Operationalising a new naira regime has, therefore, been problematic. Nigeria has seen some inflows: in August 2016, there was a $270 million inflow into local currency bonds, over five times the average daily trading in the naira market (typically at $50 million). Yet despite this, there is a continued shortage of dollars in the official and parallel currency markets. Intermittent CBN US dollar selling (reaching as much as $60 million per day) continues to be the only real support for the naira, despite appointment of FX primary dealers. This has led to a crucial uncertainty, particularly in financial markets, as to the timing and extent to which the CBN actually plans to let the naira float.

Moving to a pure free float

Fully floating the naira is not a silver bullet to Nigeria’s economic recession, though it will be a feat in overcoming fear around reducing purchasing power. The challenge ahead is significant given that it will bring, among other things, short-term volatility.

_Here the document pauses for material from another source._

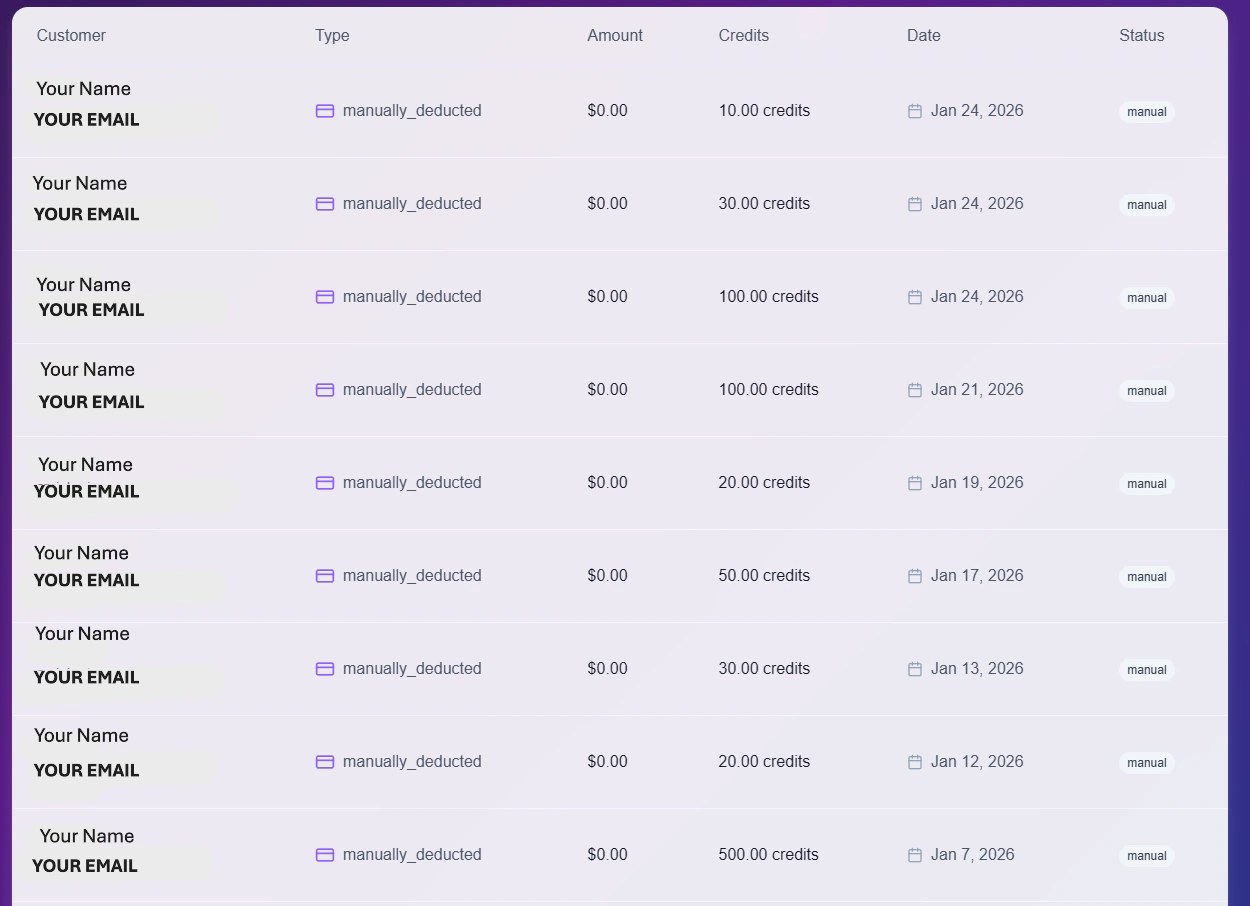The image size is (1250, 906).
Task: Click the manual badge on the Jan 7 row
Action: [x=1146, y=855]
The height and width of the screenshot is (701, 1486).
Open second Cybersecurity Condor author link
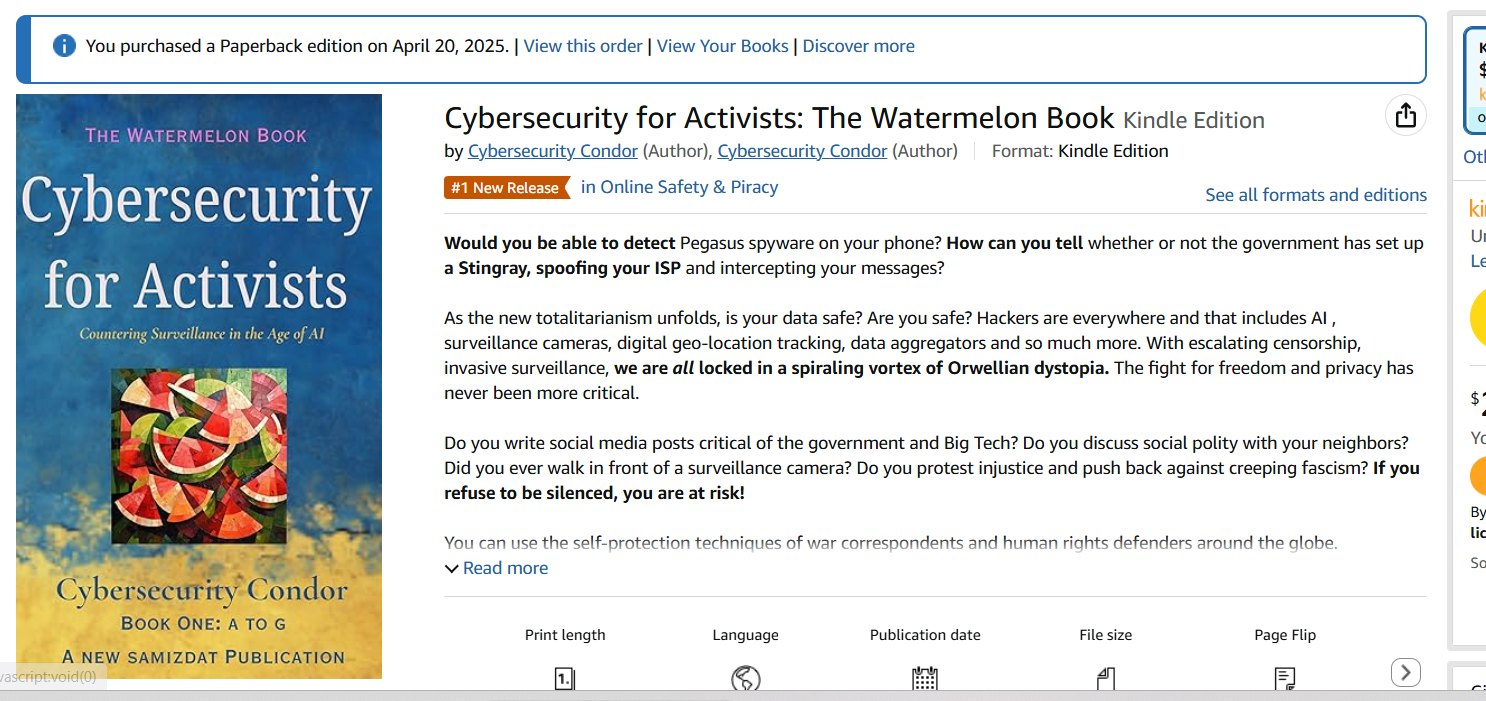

However a gradual free-float is worse: Nigeria’s economy needs liquidity and investment inflows, to help the economy out of its credit crunch and recession. In order to facilitate that, it needs to gain the confidence of markets to benefit from global finance on cost-effective terms.

The opportunity cost of not re-building precautionary reserves, to safeguard against future crises and for longer-term investment, is also high, particularly as the outlook for oil prices is for a muted recovery at best, offering Nigeria little in the way of export revenue. In the absence of a clear and credible message regarding its exchange rate policy, speculation will prevail, to the detriment of Nigeria’s financial system and its public finances.